• [INPUT]
______

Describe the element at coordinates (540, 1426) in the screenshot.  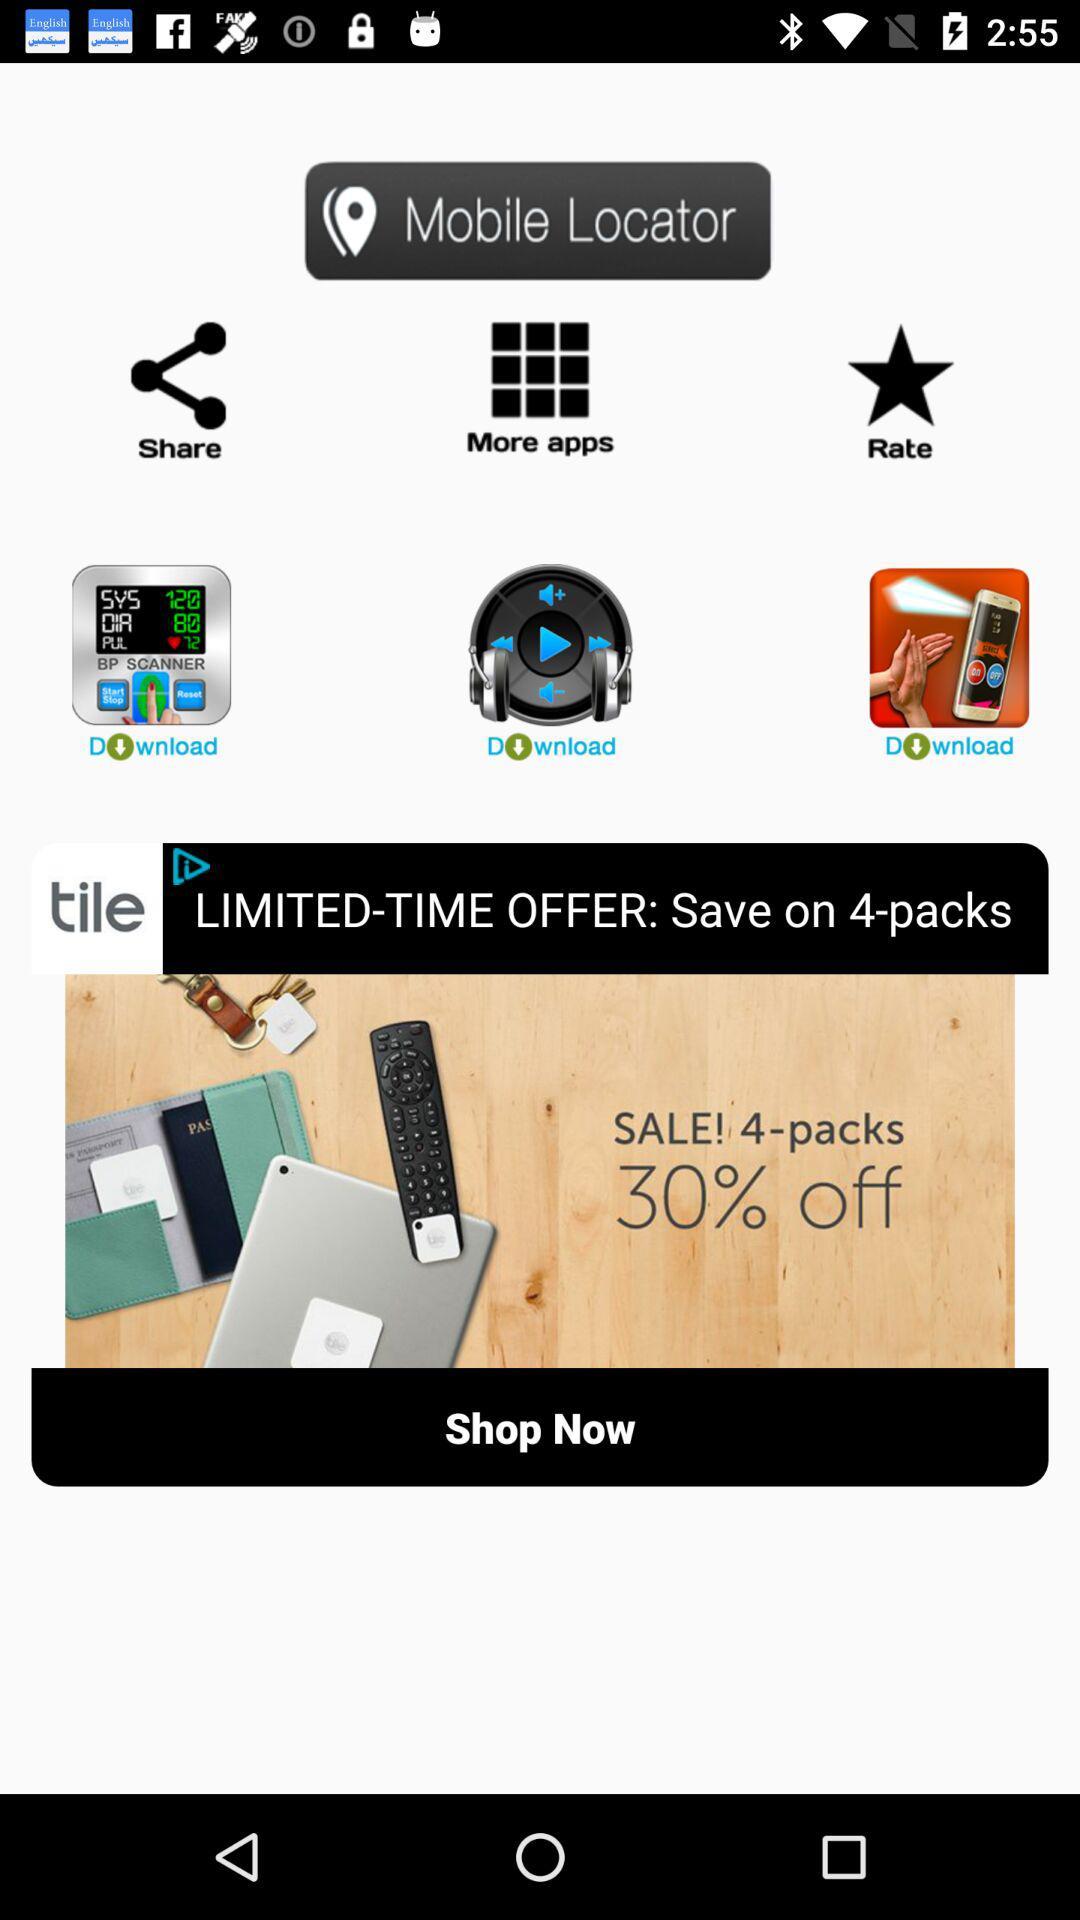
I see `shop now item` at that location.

______

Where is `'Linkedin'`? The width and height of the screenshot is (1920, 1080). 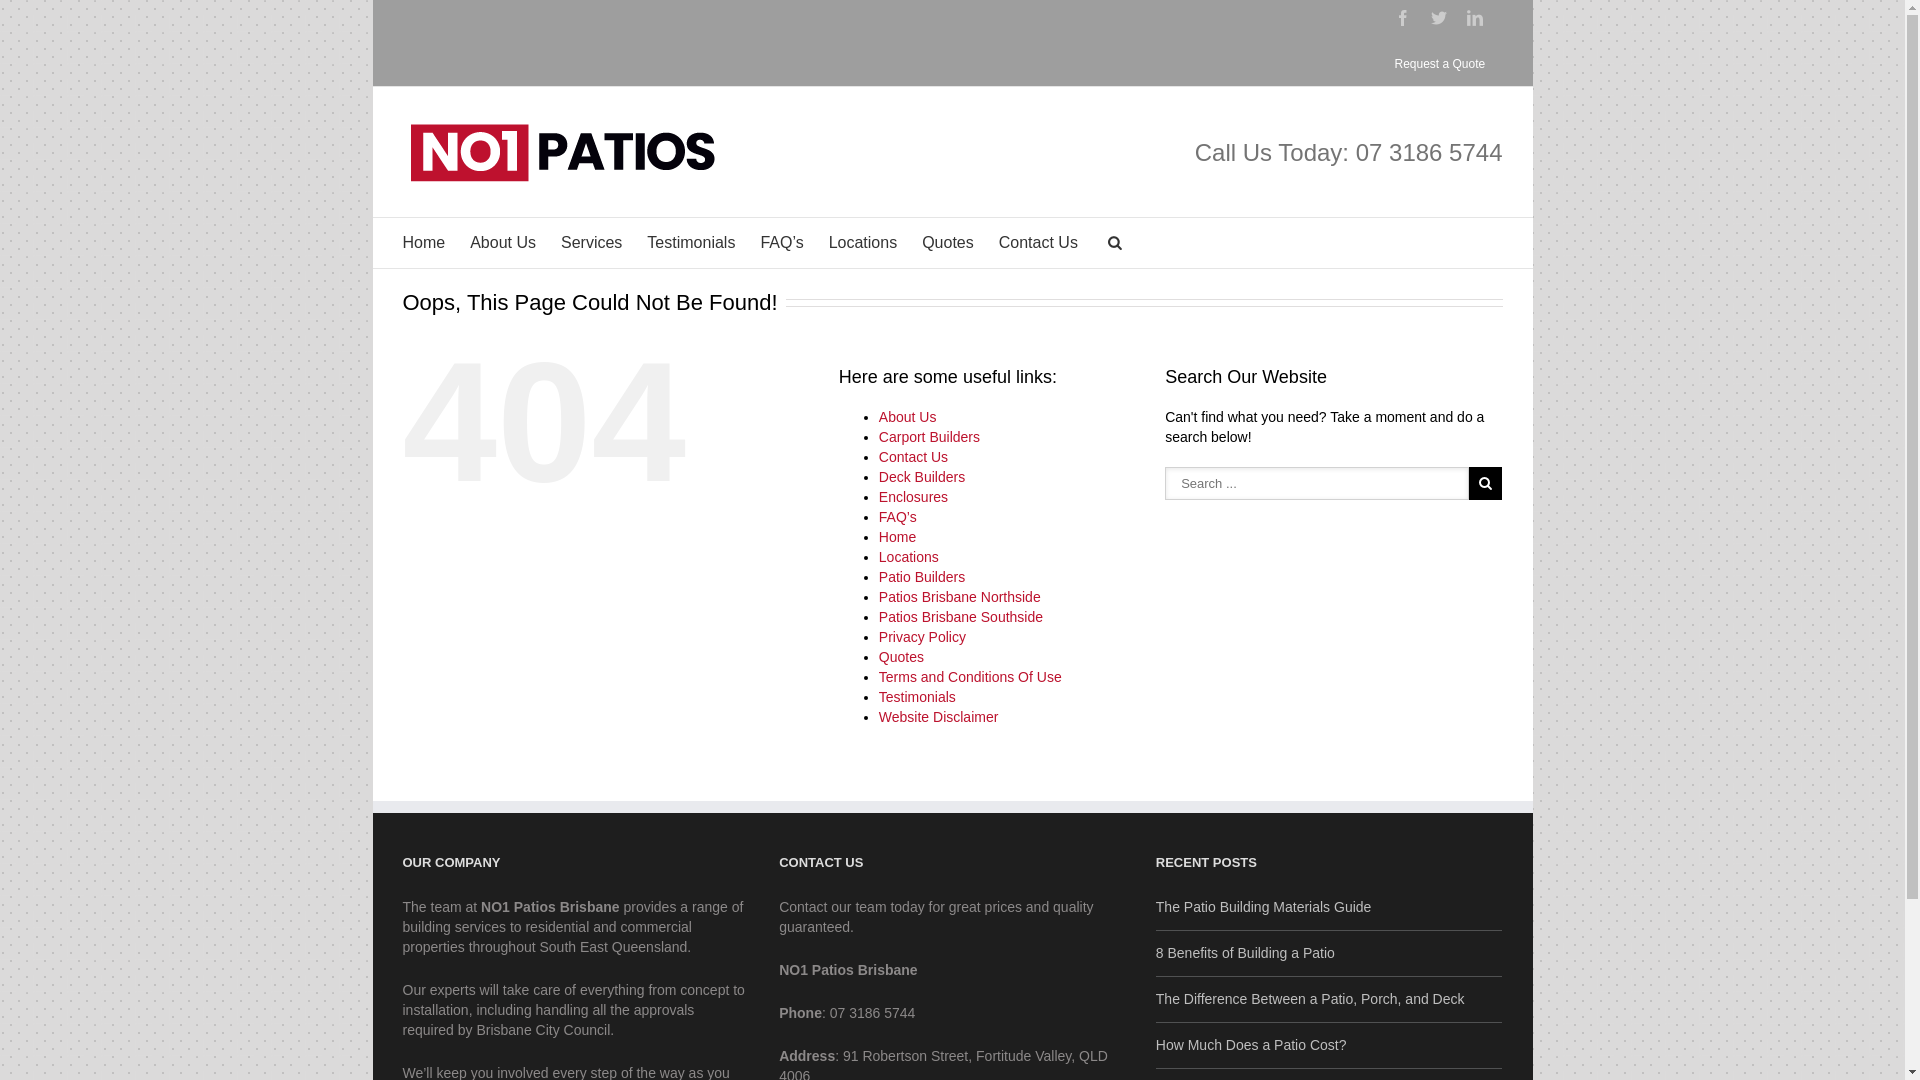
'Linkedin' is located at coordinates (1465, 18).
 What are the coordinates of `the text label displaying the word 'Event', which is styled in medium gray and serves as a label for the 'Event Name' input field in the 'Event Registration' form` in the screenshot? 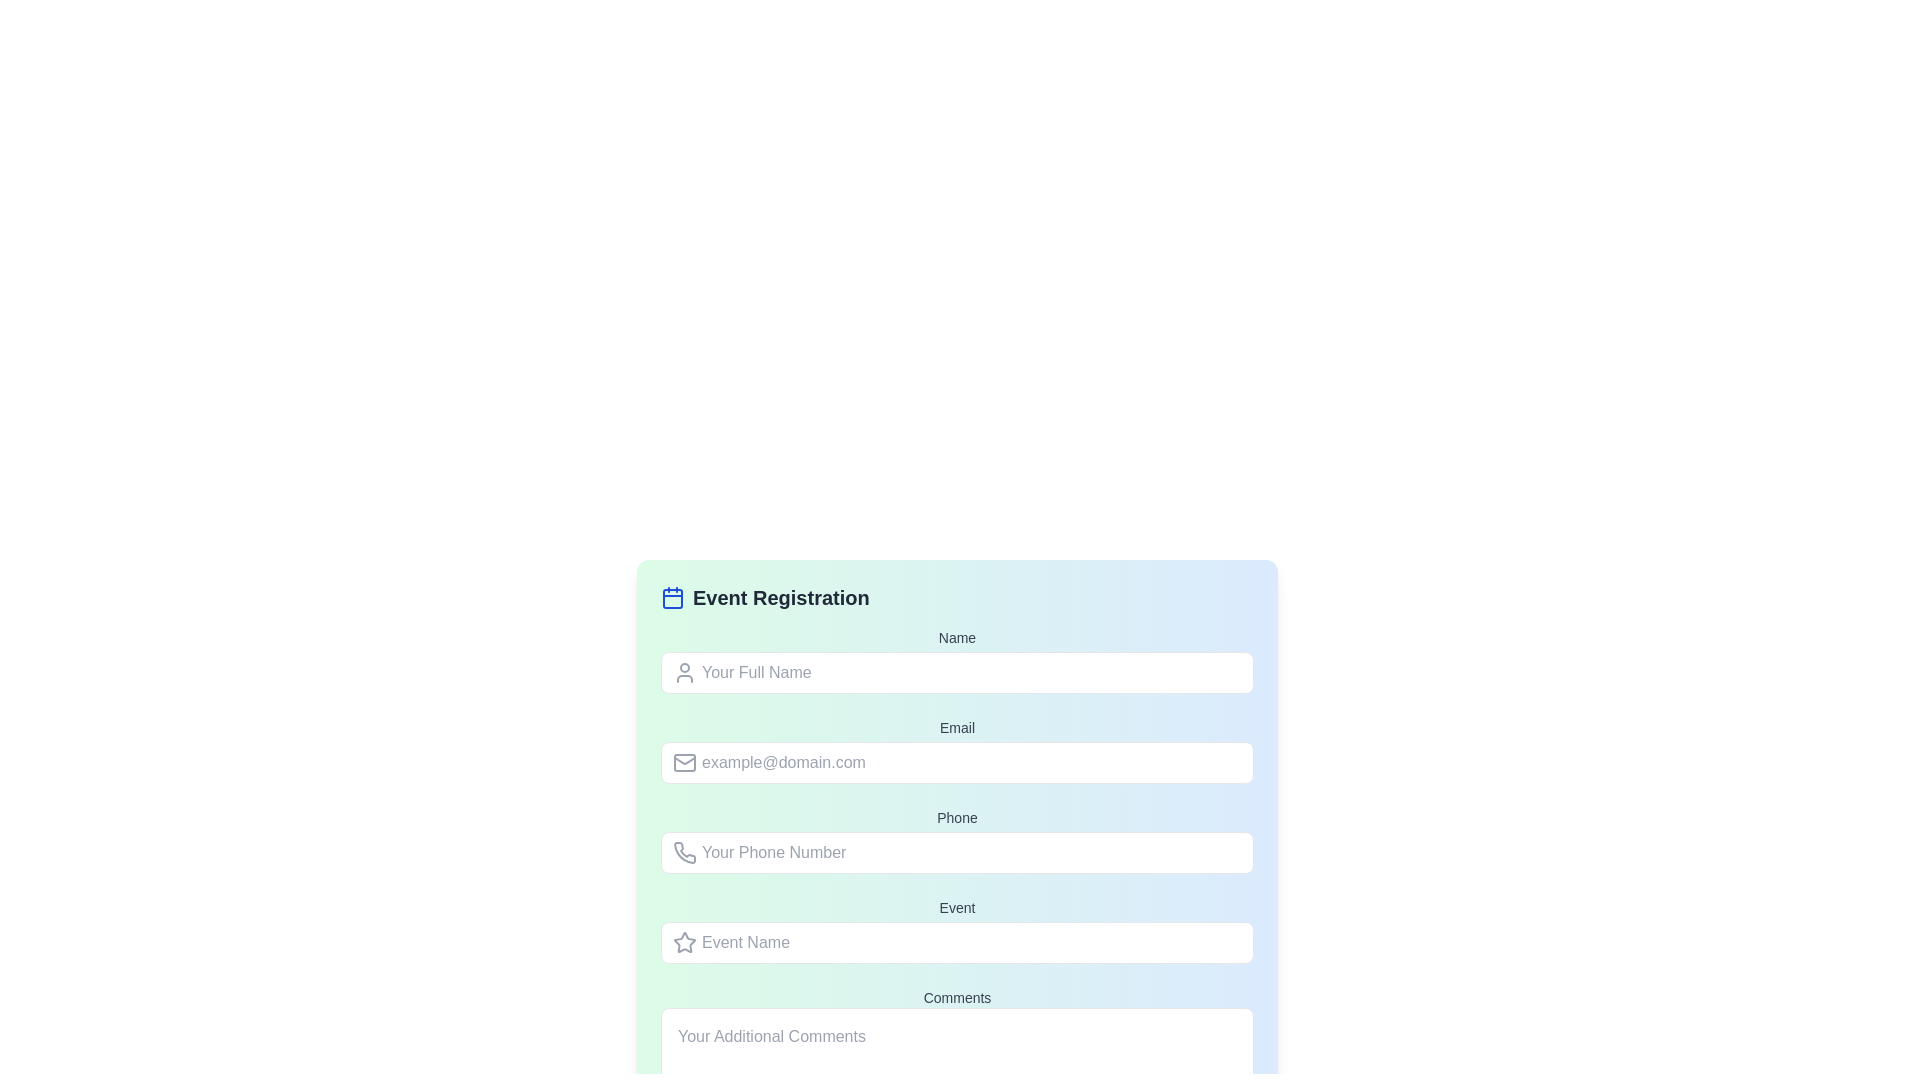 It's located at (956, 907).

______

• [SET EXERCISE]
Recast the lines of the listing from the line containing "Describe the element" through the line containing "at that location." as a JSON list of strings, with one string per line and blank lines omitted. Leave the pictures out.

• [RESULT OF THIS EXERCISE]
[
  "Describe the element at coordinates (540, 1426) in the screenshot.  ",
  "I see `shop now item` at that location."
]